= Wilhelm Gimmi =

Wilhelm Gimmi (7 August 1886 – 29 August 1965) was a Swiss painter, lithographer, and designer.

== Life and work ==
Wilhelm Gimmi was born in Zurich as the son of a federal civil servant. At the Küsnacht Teachers' Seminary, he trained to become a primary school teacher. Subsequently, he taught for one year as a substitute teacher at the secondary school in Wädenswil.

A scholarship enabled Gimmi to study at the Académie Julian in Paris from 1908 to 1911. In the interim, he returned to Switzerland and participated in the exhibitions of the artists' association Der Moderne Bund from 1911 to 1913. Gimmi had founded this group in Weggis in 1911, together with his fellow painters Hans Arp, Walter Helbig, Oscar Lüthy, and Fritz Huf. Hans Arp and Hermann Huber participated in the first exhibition at the Hotel du Lac in Lucerne, held from 3 to 17 December 1911, alongside the already renowned Pablo Picasso, Paul Gauguin, Cuno Amiet, Othon Friesz, Ferdinand Hodler, Wassily Kandinsky, and Henri Matisse.

Gimmi lived in Paris from 1911 to 1940. He first came to public attention in 1919, when he was able to exhibit ten works at the gallery of Berthe Weill. From 1920 onwards, he was a member of the Salon d’Automne and exhibited in several Parisian galleries. In 1934, he married Cécile Abramsky. Gimmi was also an art collector, acquiring works by artists such as Nicolas Poussin. However, he was forced to leave his art collection—along with many of his own works—behind in Paris when, due to the Second World War, he fled to Switzerland with his wife in 1940 and settled in Chexbres.

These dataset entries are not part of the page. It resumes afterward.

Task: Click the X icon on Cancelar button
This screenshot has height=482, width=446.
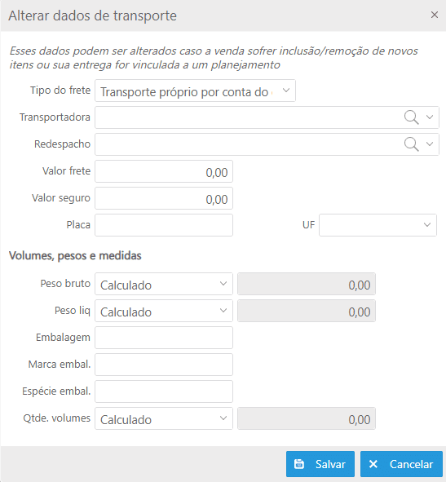Action: click(373, 464)
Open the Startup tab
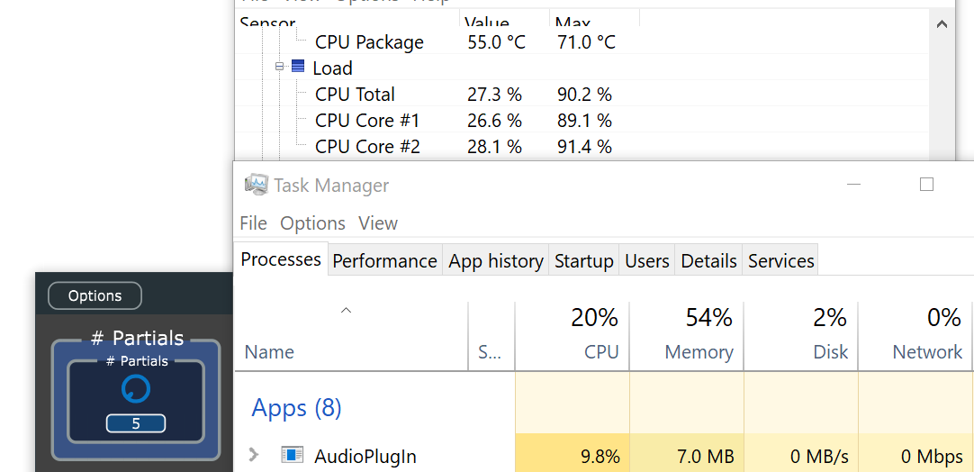974x472 pixels. (x=583, y=261)
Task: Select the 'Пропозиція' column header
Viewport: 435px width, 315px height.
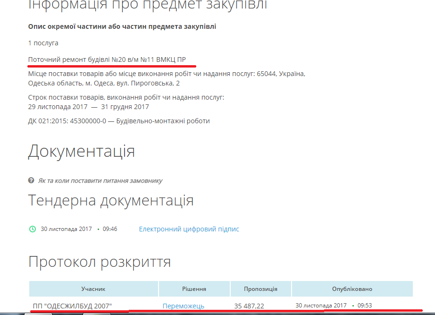Action: [260, 289]
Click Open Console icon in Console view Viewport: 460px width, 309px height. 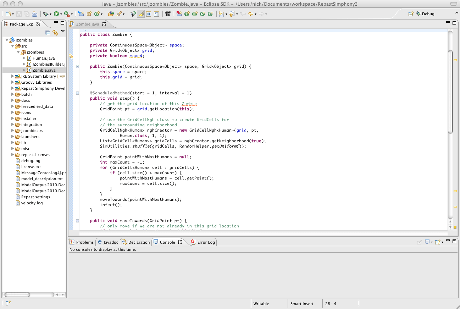438,242
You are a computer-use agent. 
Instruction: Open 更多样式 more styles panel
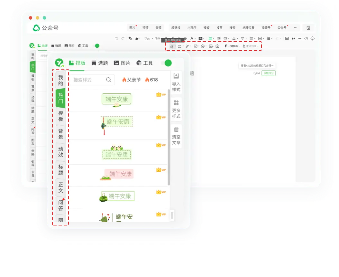click(176, 103)
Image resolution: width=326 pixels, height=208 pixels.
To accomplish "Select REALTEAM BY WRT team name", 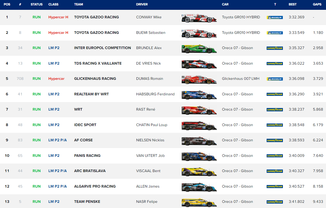I will click(91, 94).
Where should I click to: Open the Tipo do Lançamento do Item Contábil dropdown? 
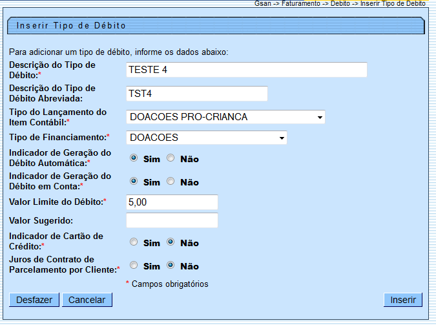pos(225,117)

Together with his friend Ernst Suter, he was a frequent guest of John Friedrich Vuilleumier and met often with his fellow artist Charles Häusermann (1886–1938). Throughout these years, Gimmi participated in the most significant Swiss art exhibitions. Commissioned by the City of Zurich, he created murals for the Muraltengut and for ETH Zurich.

In 1942, Gimmi received the Grand Prix de l’illustration from the publishing house of Albert Skira for his illustrations for an edition of Gottfried Keller’s Romeo und Julia auf dem Dorfe. In the winter of 1956–1957, his works were featured in a comprehensive exhibition at the Kunsthaus Zürich. In 1962, Gimmi received the City of Zurich's Prize for Fine Arts.

Gimmi died in 1965 in Chexbres. In 1968, the Musée Jenisch in Vevey dedicated a retrospective to him, followed in 1978 by a catalogue raisonné of his paintings.

== Bibliography ==
- Georges Peillex, Alfred Scheidegger: Wilhelm Gimmi. Orell Füssli, Zürich 1972, ISBN 978-3-28000009-0.
- Georges Peillex: Wilhelm Gimmi. Catalogue raisonné des peintures. Orell Füssli, Zürich 1977.
- Wilhelm Sulser: Über den Maler Wilhelm Gimmi. In: Thurgauer Jahrbuch. 25. Jg., 1950, S. 17–21 (Digitalisat).